Newsletter

Piala Dunia Dimulai, Bisa Kasih Angin Segar bagi IHSG?

Aulia Mutiara Hatia Putri, CNBC Indonesia
21 November 2022 06:00
Ilustrasi Dolar dan Rupiah.
Foto: Ilustrasi Dolar dan Rupiah. (CNBC Indonesia/ Muhammad Sabki)

Selanjutnya Mata uang Garuda kembali terperosok pada pekan lalu dan mencatatkan penurunan selama lima hari beruntun.

Melansir data Refinitiv, rupiah mengakhiri perdagangan terakhir di Rp 15.685/US$, melemah 0,16% di pasar spot. Dalam sepekan, rupiah tercatat melemah 1,26%.

Mata uang Garuda kembali mendekati level terlemah dalam dua setengah tahun terakhir di Rp 15.745/US$ yang dicapai pada 4 November lalu.

Nyatanya, suku bunga acuan Bank Indonesia yang naik masih belum mampu menguatkan rupiah.

"Rapat Dewan Gubernur (RDG) Bank Indonesia memutuskan untuk menaikkan suku bunga acuan BI 7 days reverse repo rate sebesar50 menjadi 5,25%," kata Gubernur BI Perry Warjiyo dalam konferensi pers, Kamis (17/11/2022).

Dengan demikian, BI sudah mengerek suku bunga acuan sebesar 175 bps hanya dalam waktu 4 bulan beruntun. BI juga menaikkan suku bunga dengan cukup agresif, 50 basis poin dalam 3 bulan beruntun. Langkah BI tersebut belum mampu mendongkrak kinerja rupiah.

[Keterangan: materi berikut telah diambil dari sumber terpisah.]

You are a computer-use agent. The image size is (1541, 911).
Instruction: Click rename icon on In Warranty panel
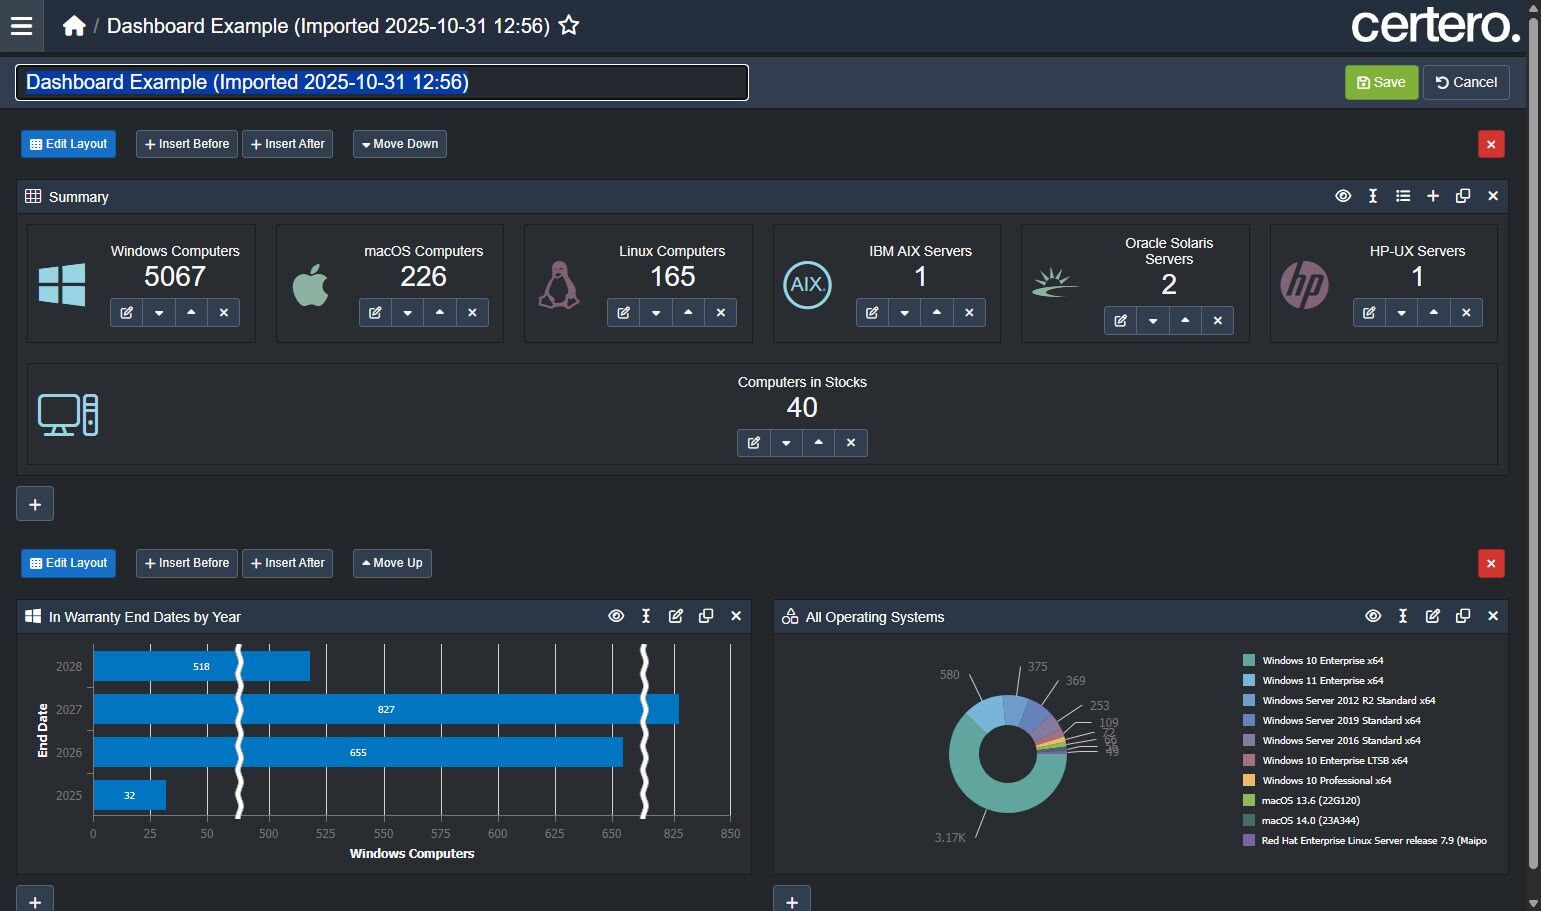tap(646, 617)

Selain itu,pasokan valuta asing, khususnya dolar AS yang tiris di dalam negeri menjadi salah satu penyebab loyonya rupiah. Ketika jumlah dolar di dalam negeri berkurang, dan permintaannya tinggi, harganya tentunya akan menanjak.

Salah satu penyebab devisa tersebut tidak berada di dalam negeri yakni suku bunga valas yang kurang kompetitif. Eksportir pun lebih memilih menempatkan dolar-nya di luar negeri.

Pergerakan nilai tukar Rupiah selama 2022 lebih dipengaruhi oleh dinamika yang terkait dengan kebijakan suku bunga acuan yang diambil oleh bank-bank sentral negara lain, terutama the Fed Fund Rate (FFR).

Kenaikan FFR secara agresif telah menyebabkan terjadinya capital outflow secara masif dan memperlemah nilai tukar rupiah.

Sementara itu, harga obligasi pemerintah atau Surat Berharga Negara (SBN) ditutup kompak melemah pada perdagangan Jumat (11/11/2022). Setelah Bank Indonesia (BI) kembali menaikkan suku bunga acuannya.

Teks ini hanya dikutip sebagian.